Co-founder of Dropbox (born 1983)

Andrew W. Houston (/ˈhaʊs.tn̩/; born March 4, 1983) is an American Internet entrepreneur best known as the co-founder and CEO of Dropbox, an online backup and storage service. According to Forbes, his net worth is about $2 billion. Houston held 24.4% of voting power in Dropbox before the company filed for IPO in February 2018. He has sat on the board of Meta Platforms since February 2020.

==Early life==
Houston was born in Acton, Massachusetts, in 1983. He attended Acton-Boxborough Regional High School in the 1990s. He later graduated with a degree in computer science from the Massachusetts Institute of Technology (MIT), where he was a member of the Phi Delta Theta fraternity. It was there that he met Arash Ferdowsi who would later go on to be co-founder and CTO of Dropbox. During his time in college, Houston also co-founded a SAT prep company.

==Career==
Houston and Ferdowsi co-founded Dropbox in 2007. Houston currently is CEO and 25% owner of Dropbox.

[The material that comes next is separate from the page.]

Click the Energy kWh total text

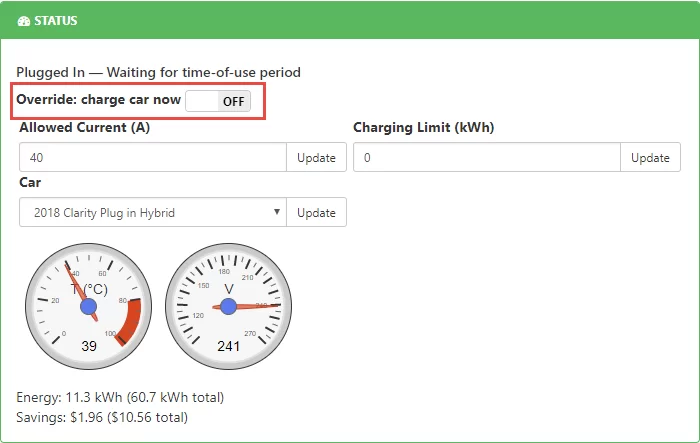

In February 2020, Houston joined the board of directors of Meta Platforms, replacing Netflix CEO Reed Hastings, who left in May 2019.

In May 2026, it was announced that Houston will step down as CEO of Dropbox to become the company's executive chairman. He will serve as co-CEO with Ashraf Alkarmi for a period before transitioning to the new role.

==Reputation==

In 2008, Houston was named one of the "most promising players aged 30 and under" by Business Week, and Dropbox has been touted as Y Combinator's most successful investment to date. Houston was also named among the top 30 under-30 entrepreneurs by Inc., and Dropbox has been called one of the 20 best startups of Silicon Valley. In 2013, MIT invited Houston to serve as speaker at its annual commencement ceremonies.

==Personal life==
Houston lives in Austin, Texas. He is married and has one child.

In April 2013, a lobbying group called FWD.us (aimed at lobbying for immigration reform and improvements to education) was launched, with Houston listed as one of the founders.

In 2016, he endorsed Hillary Clinton in the 2016 United States presidential election.